Montag, 08. Februar 2021

USGS informiert über US-Silberproduktion im Oktober 2020

Das US Geological Survey (USGS) hat die offiziellen Daten zur Silberproduktion für den Oktober 2020 veröffentlicht. Den Angaben zufolge konnte die durchschnittliche tägliche Silberproduktion im Vergleich zum Vormonat leicht gesteigert werden.

Insgesamt haben die Silberminen der USA im zehnten Monat des Jahres 1.006.000 Unzen des weißen Edelmetalls gefördert.

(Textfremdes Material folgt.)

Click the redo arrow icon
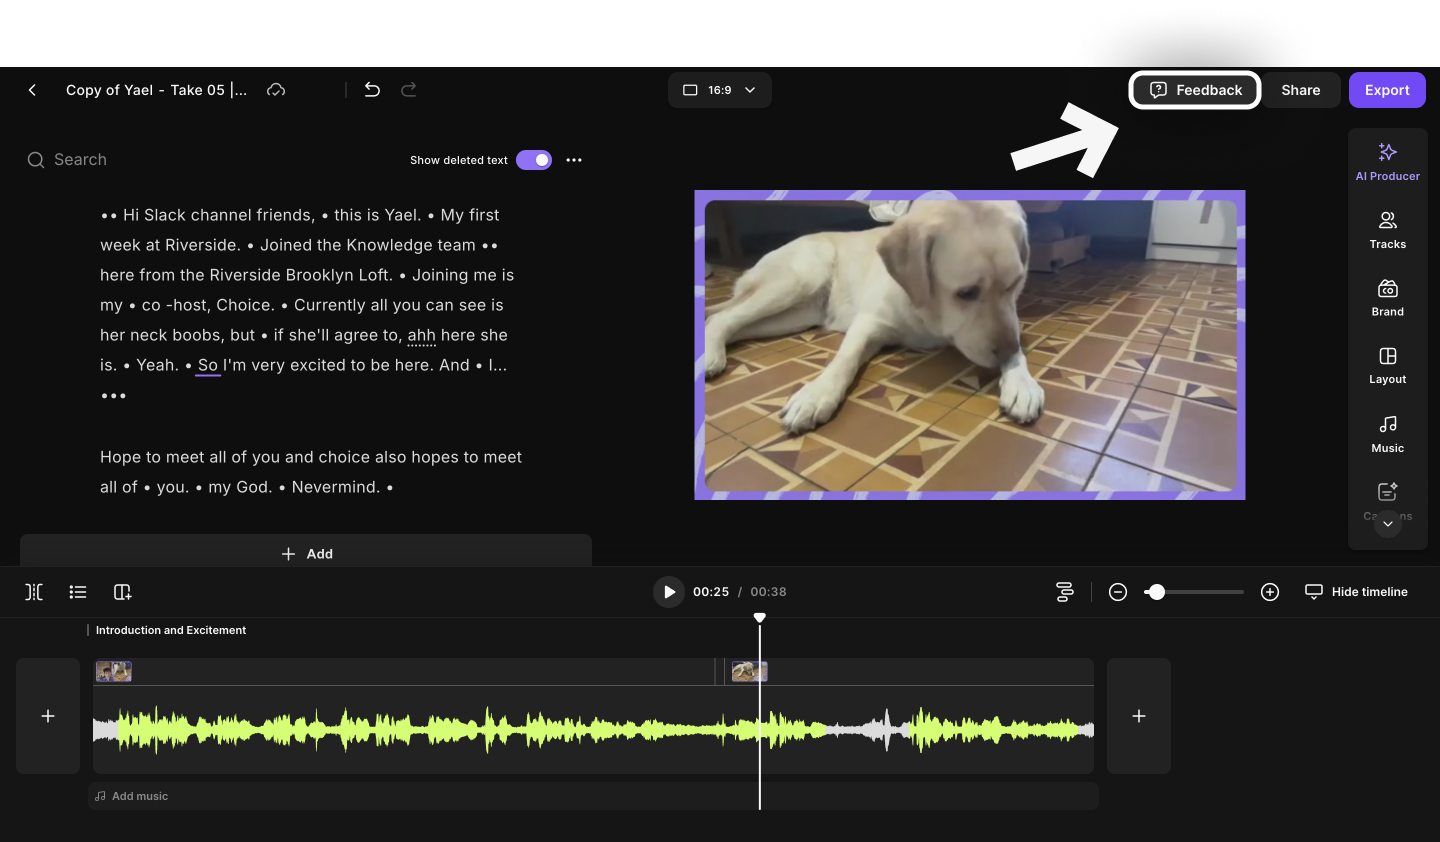This screenshot has width=1440, height=842. point(409,90)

Pro Tag ergab sich daraus eine durchschnittliche Produktionsmenge von 3.400 Kilogramm. Im September lag diese noch bei 3.170 Kilogramm, so dass hier eine Steigerung um sieben Prozent erzielt werden konnte. Im Oktober 2019 lag dieser Wert gerade einmal bei 2.420 Kilogramm Silber. Im Jahresvergleich ergab sich damit ein Plus von satten 40 Prozent.

Ebenfalls gab das USGS den durchschnittlichen Silberpreis bekannt, der von Engelhard Industries festgesetzt wird. Er lag im Oktober 2020 bei 24,26 US-Dollar pro Feinunze. Hier war ein Rückgang um fünf Prozent gegenüber dem September 2020 zu verzeichnen, als der durchschnittliche Silberpreis noch bei 25,59 US-Dollar pro Feinunze lag. Verglichen mit dem Oktober 2019 ergab sich jedoch ein Plus von 37 Prozent.

Das meiste Silber stammte erneut aus den Minen im Bundesstaat Nevada, wo 14.300 Kilogramm des weißen Edelmetalls gefördert wurden. Im Oktober 2019 waren es noch 15.500 Kilogramm, im September 2020 allerdings nur 12.500 Kilogramm.